PROVIDED INFORMATION –
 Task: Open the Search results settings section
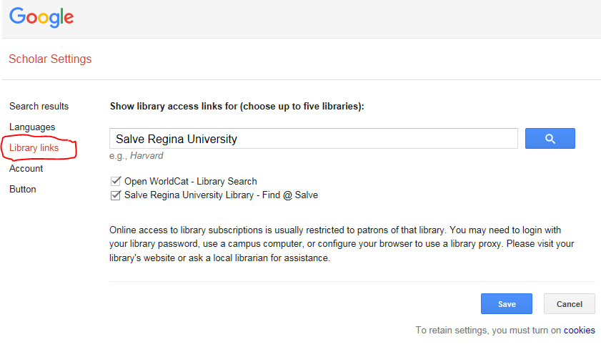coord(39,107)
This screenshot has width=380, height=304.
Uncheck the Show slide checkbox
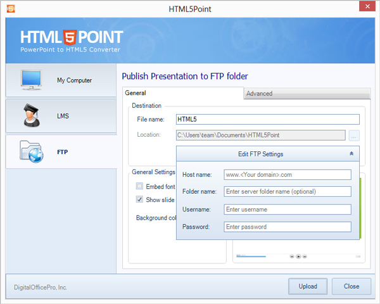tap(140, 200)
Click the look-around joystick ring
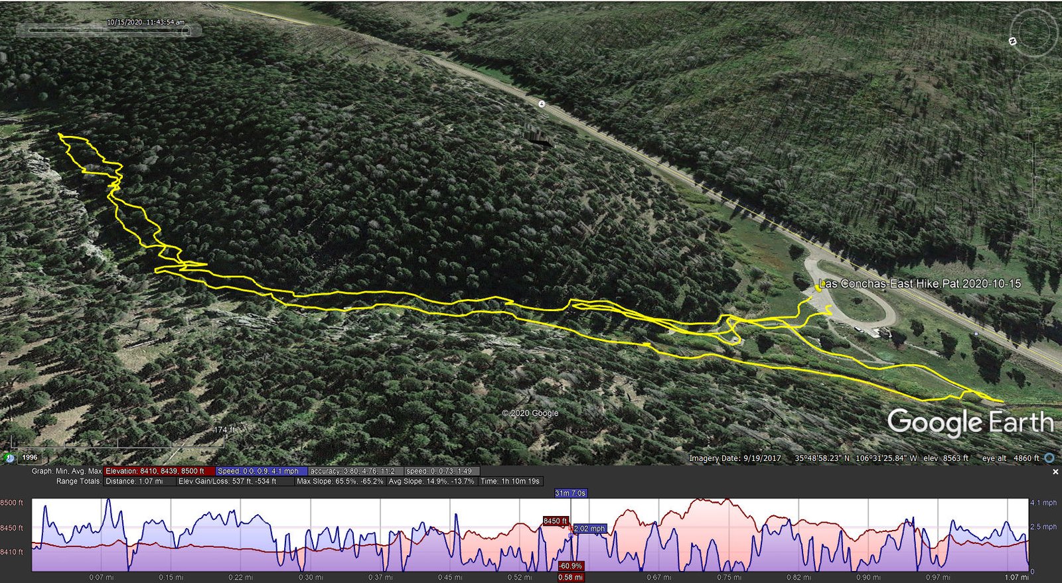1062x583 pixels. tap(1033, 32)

YOUR TASK – Copy the records above word for word, leaving out the pictures.

FULL OUTPUT –
 Task: Open the Search results settings section
coord(39,107)
This screenshot has width=380, height=304.
Uncheck the Show slide checkbox
tap(140, 200)
Click the look-around joystick ring
1062x583 pixels. tap(1033, 32)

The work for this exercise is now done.